New Research Suggests Earth’s Inner Core May Be Spinning In Other Direction
New research has surfaced suggesting that the Earth’s inner core may have stopped rotating.
In fact, it may be spinning in the other direction. The same phenomenon has apparently occurred before, in the early 1970s.
As of yet, not much is known about the effects of the new rotation on Earth.
Research involves analysing seismic waves
On 23 Jan, Nature Geoscience published a study suggesting that the Earth’s inner core may have reversed its rotation.
A hot iron ball slightly smaller than the moon, the inner core floats inside a liquid outer core, according to The Washington Post. As such, it is able to spin independently.
Research typically involves measuring the time lags and disturbances in seismic waves when they pass through the Earth’s centre. These differences come from earthquakes and, occasionally, nuclear explosions.
The study by Nature Geoscience was done by analysing seismic waves from repeating earthquakes over the past 60 years.
Earth’s inner core possibly spinning in opposite direction
Speaking to AFP, authors of the study Xiaodong Song and Yi Yang from Peking University said the inner core nearly stopped rotating around 2009, before turning in the opposite direction.
“We believe the inner core rotates, relative to the Earth’s surface, back and forth, like a swing,” they added.
Each swing equates to about seven decades. Essentially, this means the inner core changes direction every 35 years.
Previously, the Earth similarly spun the other way in the early 1970s. The authors have predicted the next change in direction to be in the mid-2040s.
The change in rotation also lines up with the small variations in the time it takes Earth to rotate on its axis during a full “length of day”.
Rotation’s effect on Earth unknown
As of yet, the effect the rotational change will have on Earth is still uncertain.
However, the researchers suggested that all of Earth’s layers could be physically linked – from the surface right down to the inner core.
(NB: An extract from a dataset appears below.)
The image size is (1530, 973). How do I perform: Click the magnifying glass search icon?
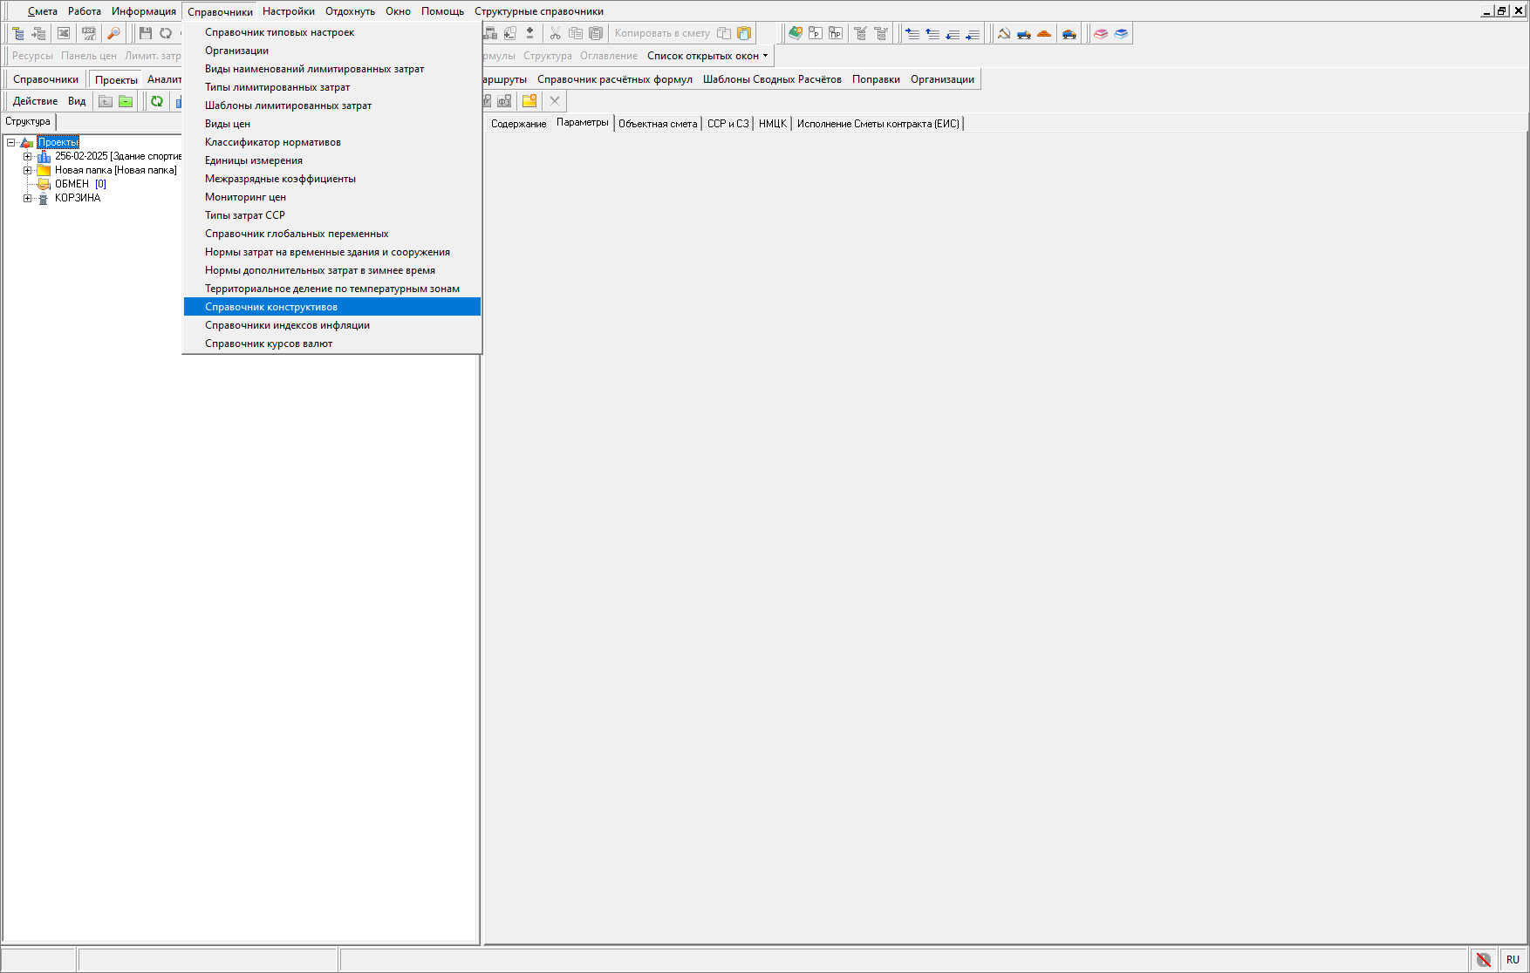113,33
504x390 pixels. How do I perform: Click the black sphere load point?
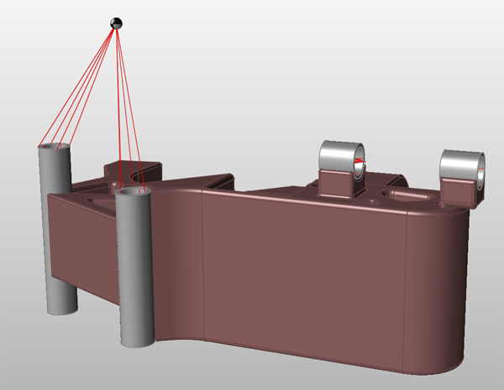click(117, 24)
“We hope our study can motivate some researchers to build and test models which treat the whole Earth as an integrated dynamic system,” they stated.
Other experts advise findings to be taken with pinch of salt
A few experts, including seismologist John Vidale, additionally warned that the findings should be taken with a pinch of salt. Much uncertainty still surrounds the centre of the Earth, they added.
“None of the models explains all the data very well, in my opinion,” Vidale said.
An alternative theory argues that the inner core only moved significantly between 2001 to 2013. Since then, it has remained still.
Geophysicist Hrvoje Tkalcic has also published research suggesting that the inner core’s cycle is every 20 to 30 years.
However, he, too, noted that the mathematical models are most likely incorrect due to their limited abilities in measuring data.
As a result, much has remained undiscovered by scientists – including evidence to support a possible theory that the inner core may be hiding another iron ball within it.
“Something’s happening, and I think we’re gonna figure it out,” Vidale said. “But it may take a decade.”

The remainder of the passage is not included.